If you owe less on your home than it's worth, that means you have equity and can borrow against it. If you use a home equity loan for debt consolidation, you'll owe your mortgage lender instead of your other creditors (like credit card issuers). The interest rate might be lower on a home equity loan than you'd pay on a credit card or personal loan. The danger is that you could lose your home if you miss payments.

Pros

  • Likely to provide you with a much lower interest rate
  • Can increase your credit score

Cons

  • Lender has the right to repossess your home (the collateral) if you fail to make payments
  • Easy to get into even more debt unless you stop using other available credit (like credit cards)

401(k) loans

While the best move with a 401(k) plan -- or any other retirement plan -- is to leave it alone and let it grow, some plans do allow for borrowing. You don't have to worry about your credit score when borrowing from your 401(k) because no credit check is required. A 401(k) loan generally lets you borrow 50% of your 401(k) balance or $50,000, whichever is less (with some exceptions). When you take out a 401(k) loan, you pay interest to yourself by putting your interest payments back into your retirement account. However, if you don't pay back the loan within five years, you will owe income tax and a penalty of 10%.

Pros

  • No credit check required
  • In essence, you repay yourself, with interest

Cons

  • The money borrowed has no opportunity to grow, potentially costing you thousands of dollars
  • If the loan is not repaid within five years, you'll pay income tax and a penalty of 10%

Is a debt consolidation loan right for you?

Yes, if consolidating means snagging a low enough interest rate to save money long term. That's money that can be put toward important goals like building an emergency account, paying off other existing debt, or investing.

The best financial options give you a way to solve today's money issues while helping you plan for the future. Properly used, personal loans for debt consolidation can do just that.
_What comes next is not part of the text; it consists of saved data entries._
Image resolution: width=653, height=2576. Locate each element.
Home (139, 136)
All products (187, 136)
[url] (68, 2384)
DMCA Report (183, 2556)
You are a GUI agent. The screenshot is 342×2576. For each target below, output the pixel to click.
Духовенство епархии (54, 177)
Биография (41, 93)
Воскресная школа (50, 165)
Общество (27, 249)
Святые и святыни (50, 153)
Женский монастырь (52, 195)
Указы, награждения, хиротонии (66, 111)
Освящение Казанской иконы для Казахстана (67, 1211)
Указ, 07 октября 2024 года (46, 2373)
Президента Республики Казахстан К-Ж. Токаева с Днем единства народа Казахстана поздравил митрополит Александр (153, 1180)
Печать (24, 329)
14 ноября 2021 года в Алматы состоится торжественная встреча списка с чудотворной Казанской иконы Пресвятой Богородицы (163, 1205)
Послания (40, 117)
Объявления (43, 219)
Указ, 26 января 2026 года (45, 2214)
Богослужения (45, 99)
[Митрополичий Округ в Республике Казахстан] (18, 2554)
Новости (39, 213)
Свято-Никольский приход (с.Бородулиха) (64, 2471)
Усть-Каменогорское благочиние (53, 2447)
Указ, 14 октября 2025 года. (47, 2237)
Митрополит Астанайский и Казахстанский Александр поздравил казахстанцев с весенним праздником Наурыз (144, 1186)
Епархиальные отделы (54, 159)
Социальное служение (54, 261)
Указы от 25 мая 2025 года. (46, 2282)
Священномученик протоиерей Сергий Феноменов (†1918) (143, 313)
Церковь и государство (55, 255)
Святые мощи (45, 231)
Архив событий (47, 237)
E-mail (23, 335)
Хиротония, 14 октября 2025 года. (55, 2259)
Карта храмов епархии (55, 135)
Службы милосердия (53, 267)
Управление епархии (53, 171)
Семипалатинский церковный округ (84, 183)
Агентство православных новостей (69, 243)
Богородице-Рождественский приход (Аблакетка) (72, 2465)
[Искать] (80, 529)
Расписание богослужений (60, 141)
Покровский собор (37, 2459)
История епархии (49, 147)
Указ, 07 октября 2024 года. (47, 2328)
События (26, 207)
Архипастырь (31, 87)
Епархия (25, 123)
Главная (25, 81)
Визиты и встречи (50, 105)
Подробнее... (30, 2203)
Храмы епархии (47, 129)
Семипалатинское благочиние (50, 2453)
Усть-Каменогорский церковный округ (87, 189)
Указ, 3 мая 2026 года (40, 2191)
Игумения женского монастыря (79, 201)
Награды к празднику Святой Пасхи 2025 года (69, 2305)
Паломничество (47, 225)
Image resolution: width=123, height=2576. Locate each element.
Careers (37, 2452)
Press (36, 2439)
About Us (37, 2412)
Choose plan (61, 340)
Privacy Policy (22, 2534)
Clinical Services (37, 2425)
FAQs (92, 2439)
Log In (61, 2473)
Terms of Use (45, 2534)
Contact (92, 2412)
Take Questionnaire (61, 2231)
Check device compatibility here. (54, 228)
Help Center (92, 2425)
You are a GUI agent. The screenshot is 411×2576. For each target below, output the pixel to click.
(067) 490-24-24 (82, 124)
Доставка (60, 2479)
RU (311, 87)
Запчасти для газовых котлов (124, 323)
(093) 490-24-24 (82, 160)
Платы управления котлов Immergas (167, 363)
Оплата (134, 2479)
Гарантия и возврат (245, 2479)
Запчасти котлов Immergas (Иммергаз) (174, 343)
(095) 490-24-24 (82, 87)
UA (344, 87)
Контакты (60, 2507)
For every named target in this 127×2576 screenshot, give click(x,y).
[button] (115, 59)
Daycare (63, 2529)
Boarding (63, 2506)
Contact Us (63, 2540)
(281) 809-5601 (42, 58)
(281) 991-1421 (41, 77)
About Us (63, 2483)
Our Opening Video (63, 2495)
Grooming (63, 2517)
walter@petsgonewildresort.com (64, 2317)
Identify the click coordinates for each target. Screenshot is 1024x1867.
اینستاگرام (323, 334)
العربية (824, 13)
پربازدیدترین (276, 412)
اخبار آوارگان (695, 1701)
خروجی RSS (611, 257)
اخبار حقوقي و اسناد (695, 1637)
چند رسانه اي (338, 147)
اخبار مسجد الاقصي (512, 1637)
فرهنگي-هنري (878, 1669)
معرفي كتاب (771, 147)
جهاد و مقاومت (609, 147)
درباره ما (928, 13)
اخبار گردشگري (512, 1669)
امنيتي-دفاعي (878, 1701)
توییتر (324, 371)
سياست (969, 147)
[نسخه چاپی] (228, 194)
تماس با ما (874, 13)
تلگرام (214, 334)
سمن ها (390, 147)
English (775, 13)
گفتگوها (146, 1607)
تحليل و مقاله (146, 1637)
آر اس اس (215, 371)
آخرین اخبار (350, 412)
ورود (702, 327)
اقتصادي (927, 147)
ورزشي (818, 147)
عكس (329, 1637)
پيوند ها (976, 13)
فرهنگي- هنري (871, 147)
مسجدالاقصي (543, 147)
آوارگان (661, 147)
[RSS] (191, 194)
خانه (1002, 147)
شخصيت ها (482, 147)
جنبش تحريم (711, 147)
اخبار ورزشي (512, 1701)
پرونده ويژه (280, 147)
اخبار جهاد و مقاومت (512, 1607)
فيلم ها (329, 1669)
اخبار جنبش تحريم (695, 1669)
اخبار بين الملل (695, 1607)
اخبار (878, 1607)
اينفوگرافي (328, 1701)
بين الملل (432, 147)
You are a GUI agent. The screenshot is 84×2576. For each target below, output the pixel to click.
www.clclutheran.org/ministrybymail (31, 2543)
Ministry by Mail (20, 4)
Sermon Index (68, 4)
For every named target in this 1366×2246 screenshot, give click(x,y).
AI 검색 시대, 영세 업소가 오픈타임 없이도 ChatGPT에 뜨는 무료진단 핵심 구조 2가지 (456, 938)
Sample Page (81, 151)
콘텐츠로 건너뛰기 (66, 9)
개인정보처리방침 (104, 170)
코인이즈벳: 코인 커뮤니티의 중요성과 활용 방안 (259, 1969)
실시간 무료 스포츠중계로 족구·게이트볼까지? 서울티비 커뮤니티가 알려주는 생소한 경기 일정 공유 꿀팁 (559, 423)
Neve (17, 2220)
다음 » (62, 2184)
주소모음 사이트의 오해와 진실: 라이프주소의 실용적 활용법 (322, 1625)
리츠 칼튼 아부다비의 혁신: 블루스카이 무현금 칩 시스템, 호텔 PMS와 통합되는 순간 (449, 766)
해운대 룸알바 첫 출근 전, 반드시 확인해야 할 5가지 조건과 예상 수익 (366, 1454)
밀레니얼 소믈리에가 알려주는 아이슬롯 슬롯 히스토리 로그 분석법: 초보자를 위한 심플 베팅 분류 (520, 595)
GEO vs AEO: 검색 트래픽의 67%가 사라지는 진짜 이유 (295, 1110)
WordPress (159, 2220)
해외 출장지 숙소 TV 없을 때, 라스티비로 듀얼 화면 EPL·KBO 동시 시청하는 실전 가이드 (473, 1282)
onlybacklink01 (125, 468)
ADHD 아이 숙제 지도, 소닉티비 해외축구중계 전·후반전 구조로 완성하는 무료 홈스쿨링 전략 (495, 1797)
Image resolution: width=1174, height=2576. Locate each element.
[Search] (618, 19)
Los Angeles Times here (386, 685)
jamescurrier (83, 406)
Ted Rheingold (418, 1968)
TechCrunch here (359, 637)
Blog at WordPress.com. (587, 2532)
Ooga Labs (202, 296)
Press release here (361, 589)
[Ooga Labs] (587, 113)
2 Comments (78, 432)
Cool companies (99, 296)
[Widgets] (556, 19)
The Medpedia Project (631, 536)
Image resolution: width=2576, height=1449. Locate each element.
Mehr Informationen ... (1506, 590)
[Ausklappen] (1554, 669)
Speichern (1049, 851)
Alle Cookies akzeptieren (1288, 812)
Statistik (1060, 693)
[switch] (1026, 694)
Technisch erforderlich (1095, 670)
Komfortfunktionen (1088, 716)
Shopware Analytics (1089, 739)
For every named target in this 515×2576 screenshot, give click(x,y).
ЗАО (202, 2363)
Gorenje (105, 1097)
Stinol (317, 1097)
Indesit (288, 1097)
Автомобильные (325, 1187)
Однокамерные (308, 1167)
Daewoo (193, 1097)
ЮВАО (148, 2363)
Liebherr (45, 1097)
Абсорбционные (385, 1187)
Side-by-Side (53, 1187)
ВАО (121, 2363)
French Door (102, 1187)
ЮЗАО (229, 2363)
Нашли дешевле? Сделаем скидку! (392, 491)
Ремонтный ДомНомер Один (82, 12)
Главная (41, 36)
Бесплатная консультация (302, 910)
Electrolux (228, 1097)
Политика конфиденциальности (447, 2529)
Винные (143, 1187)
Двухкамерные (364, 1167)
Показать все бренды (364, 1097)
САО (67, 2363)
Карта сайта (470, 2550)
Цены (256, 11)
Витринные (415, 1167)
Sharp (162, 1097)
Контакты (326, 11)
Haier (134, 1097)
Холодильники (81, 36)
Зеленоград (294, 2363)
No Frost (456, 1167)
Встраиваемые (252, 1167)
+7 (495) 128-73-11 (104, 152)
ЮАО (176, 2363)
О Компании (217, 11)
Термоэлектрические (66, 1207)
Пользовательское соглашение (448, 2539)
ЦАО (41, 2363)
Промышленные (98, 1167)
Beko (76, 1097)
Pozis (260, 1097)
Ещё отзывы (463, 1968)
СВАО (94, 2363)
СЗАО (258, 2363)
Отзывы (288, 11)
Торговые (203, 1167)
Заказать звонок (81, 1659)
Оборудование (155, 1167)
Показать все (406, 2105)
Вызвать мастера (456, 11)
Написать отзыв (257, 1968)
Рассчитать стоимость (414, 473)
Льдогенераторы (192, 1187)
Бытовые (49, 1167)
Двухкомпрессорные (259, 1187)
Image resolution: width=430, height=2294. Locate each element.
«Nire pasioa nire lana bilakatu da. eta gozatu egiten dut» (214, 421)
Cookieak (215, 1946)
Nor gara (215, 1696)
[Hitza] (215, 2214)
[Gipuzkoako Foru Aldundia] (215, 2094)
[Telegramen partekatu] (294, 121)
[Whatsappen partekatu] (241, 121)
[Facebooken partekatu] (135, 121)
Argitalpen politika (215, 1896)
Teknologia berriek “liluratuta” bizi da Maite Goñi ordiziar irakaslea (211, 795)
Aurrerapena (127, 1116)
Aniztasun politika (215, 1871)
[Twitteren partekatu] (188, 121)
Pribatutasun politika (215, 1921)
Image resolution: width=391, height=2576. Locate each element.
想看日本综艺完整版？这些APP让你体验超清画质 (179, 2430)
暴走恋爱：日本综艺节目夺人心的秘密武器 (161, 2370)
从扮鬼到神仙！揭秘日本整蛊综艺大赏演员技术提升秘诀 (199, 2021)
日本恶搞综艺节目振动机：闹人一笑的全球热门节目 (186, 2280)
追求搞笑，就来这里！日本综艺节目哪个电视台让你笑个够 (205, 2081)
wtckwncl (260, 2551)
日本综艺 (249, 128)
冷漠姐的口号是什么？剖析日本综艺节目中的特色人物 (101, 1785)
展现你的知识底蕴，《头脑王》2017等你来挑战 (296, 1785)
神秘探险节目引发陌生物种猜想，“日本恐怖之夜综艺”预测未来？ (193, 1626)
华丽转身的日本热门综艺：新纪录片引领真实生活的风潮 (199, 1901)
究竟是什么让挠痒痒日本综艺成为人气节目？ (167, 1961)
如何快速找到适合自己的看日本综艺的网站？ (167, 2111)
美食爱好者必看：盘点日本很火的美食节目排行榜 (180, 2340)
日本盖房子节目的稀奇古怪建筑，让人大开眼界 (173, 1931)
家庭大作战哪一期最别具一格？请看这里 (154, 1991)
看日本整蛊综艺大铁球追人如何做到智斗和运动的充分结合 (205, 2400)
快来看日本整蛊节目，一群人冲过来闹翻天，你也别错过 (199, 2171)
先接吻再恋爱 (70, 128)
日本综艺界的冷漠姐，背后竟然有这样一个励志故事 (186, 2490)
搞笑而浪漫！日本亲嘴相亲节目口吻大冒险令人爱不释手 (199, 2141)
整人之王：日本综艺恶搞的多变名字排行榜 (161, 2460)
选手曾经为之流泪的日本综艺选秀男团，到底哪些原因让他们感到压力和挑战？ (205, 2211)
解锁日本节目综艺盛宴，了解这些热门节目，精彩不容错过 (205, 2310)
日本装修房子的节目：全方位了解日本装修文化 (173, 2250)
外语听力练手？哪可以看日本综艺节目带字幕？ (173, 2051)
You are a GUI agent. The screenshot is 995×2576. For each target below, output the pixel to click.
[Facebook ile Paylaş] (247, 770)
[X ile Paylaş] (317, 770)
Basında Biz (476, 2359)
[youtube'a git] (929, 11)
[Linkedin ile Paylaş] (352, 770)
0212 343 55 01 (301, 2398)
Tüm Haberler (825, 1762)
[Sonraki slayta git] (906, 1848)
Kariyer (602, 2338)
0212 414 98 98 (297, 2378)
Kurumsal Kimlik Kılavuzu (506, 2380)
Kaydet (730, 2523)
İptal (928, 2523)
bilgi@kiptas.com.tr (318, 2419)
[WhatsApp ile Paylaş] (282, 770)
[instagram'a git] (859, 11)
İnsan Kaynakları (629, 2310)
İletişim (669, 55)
To recap, the best debt consolidation loans of April 2023:

Lending Partner Min. Credit Score Loan Amounts APR Range Best For
Upgrade 580 $1,000 - $50,000 8.49%- 35.97% APR Debt consolidation and fair credit
LightStream 660 $5,000 - $100,000 7.99%-25.00% (w/ AutoPay)* Borrowers with good credit
SoFi 680 $5,000 - $100,000 Fixed: 8.99%-23.43% APR (with all discounts) Low APR for borrowers with high income
LendingClub 600 $1,000 - $40,000 8.05% - 36.00% Low APR for borrowers with good to excellent credit scores

FAQs

  • Your credit score could climb. Consolidating debt leaves you with more available credit (for example, paid off credit cards). As long as you don't add charges to the cards you just paid off, the "debt utilization" portion of your credit score improves. In addition, making monthly payments on time helps boost your score.

  • The credit score required to consolidate debt depends on the lender. Some lenders that cater to those with poor credit consider applicants with scores as low as 560-580.

  • How much debt you can consolidate depends on a number of factors, including your credit history and income.

  • Ramsey is not a fan of debt consolidation loans, believing that it will take you longer to repay the debt. In his opinion, the longer it takes you to repay the loan, the more interest you'll pay.

    We recommend you take Ramsey's advice on this topic with a grain of salt. Crunch the numbers to determine how long it will take you to pay off existing debt at the rate you're paying. Then, find out how much a consolidation loan will cost you monthly. Finally, compare the total interest paid in both scenarios.